I’d been cruising through some old files, reminding myself of the ways we’ve changed and the kinds of things we did in the first years of the pandemic shut-down – back in the days when our church doors were closed, with no gathering all together on Sunday morning.  Church leaders everywhere were thrown into crash courses in Zoom and YouTube – working hard to find ways to keep sharing Jesus’ message – ways to be church in this strange new world we found ourselves in.

While browsing, one of my sermons from 2020 struck me – not because of my sermonizing skills, but because of the scripture message and it’s application to my thoughts on how we change and adapt as needed.  This message from three years ago began like this:
  • I read a story recently about a man who bought a new house. (I wish I could remember where I read this.)  He really loved the house except for a stand of bamboo next to the driveway.  He was determined to get rid of that bamboo, so he hacked it down, then dug deep to remove every root he could find.  Then he poured herbicide on it and finally, covered it with cement... and three years later went out one morning to find one small shoot of bamboo growing up through the cement.  That life was not to be denied.  It would sprout and grow where it willed.
And I thought about how our messages had been thrown onto some strange soil in recent years – some of the messages and the methods may have not lasted well, but we’re still here.  Back in church now, and spreading our message in a variety of new ways...  Here’s the rest of that older sermon:

“The reading for today is the story usually titled the “Parable of the Sower.”  I read a message by Nadia Bolz-Weber based on this same reading.  In her message, she says that she believes we, most of us, think of this reading as being about the “Judgmental Soil.”   You know, the rocky ground, the dry ground, the weedy ground — all this bad ground that rejects the good seed.  We end up so focused on the ground that we forget all about the seed.
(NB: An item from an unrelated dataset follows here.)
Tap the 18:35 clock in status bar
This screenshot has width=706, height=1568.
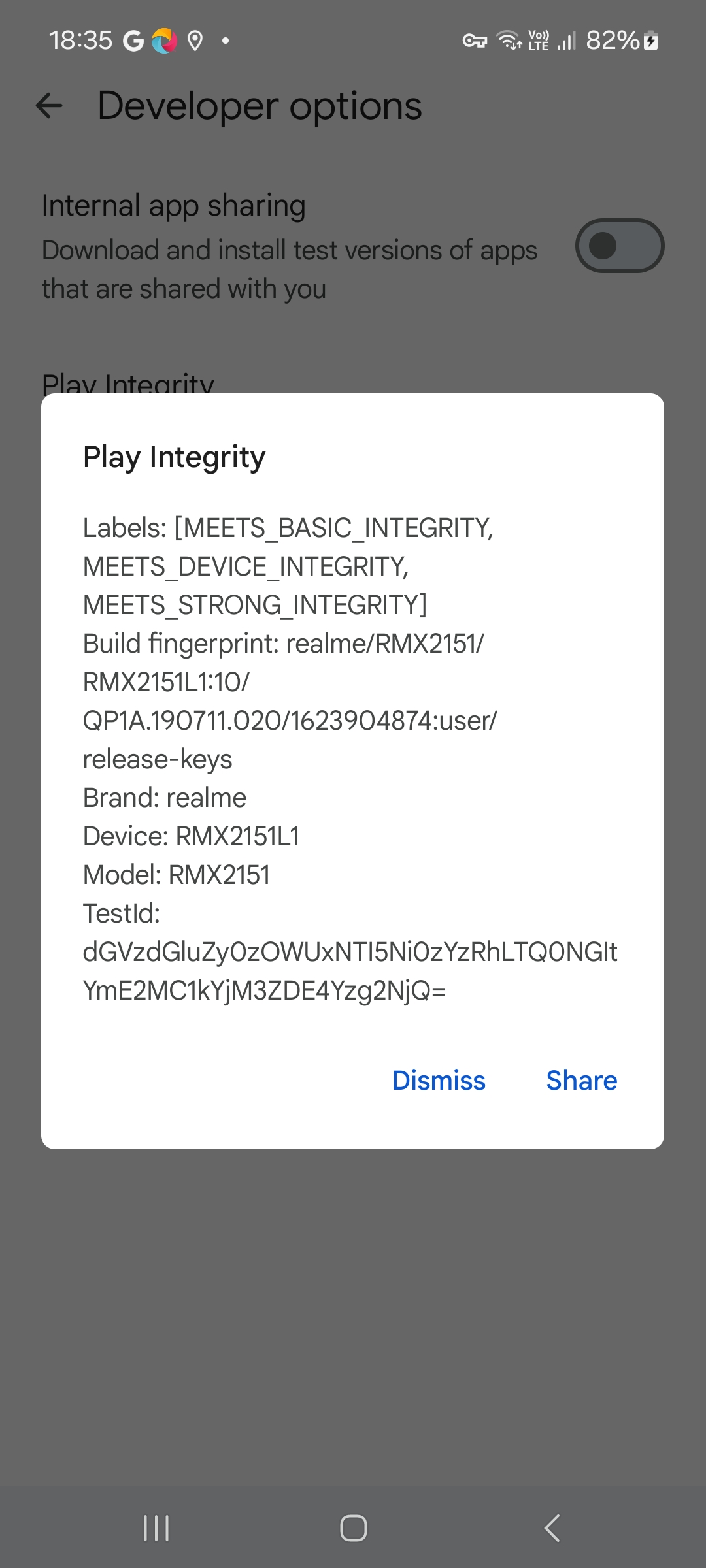coord(80,41)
And then she looked at the story from another angle and reminds us that in this “thorny and rocky and good world, God still is sowing a life-giving Word. Just wantonly and indiscriminately scattering it everywhere like God doesn't understand our rules.”   I love this line.

I preached a few years ago on “The Prodigal Son” and suggested then that story should be called instead, “The Extravagant Father.”  Perhaps by the same train of thought, today’s story should be referred to as “The Extravagant Sower.”

A good farmer would surely prepare soil before planting and then sow the seed only where the soil was cleared and ready for it.  Why waste good seed where you can be fairly sure it won’t grow?  Where’s the return for the farmer?  And yet, our Extravagant Sower appears to cast the seed everywhere — openly, freely — letting it grow (if it will) where it lands.  Just as if, as Bolz-Weber said, God doesn’t understand our rules.  God just indiscriminately throws the Word out anywhere, throws love all around the place, and beauty into places none of us may ever see.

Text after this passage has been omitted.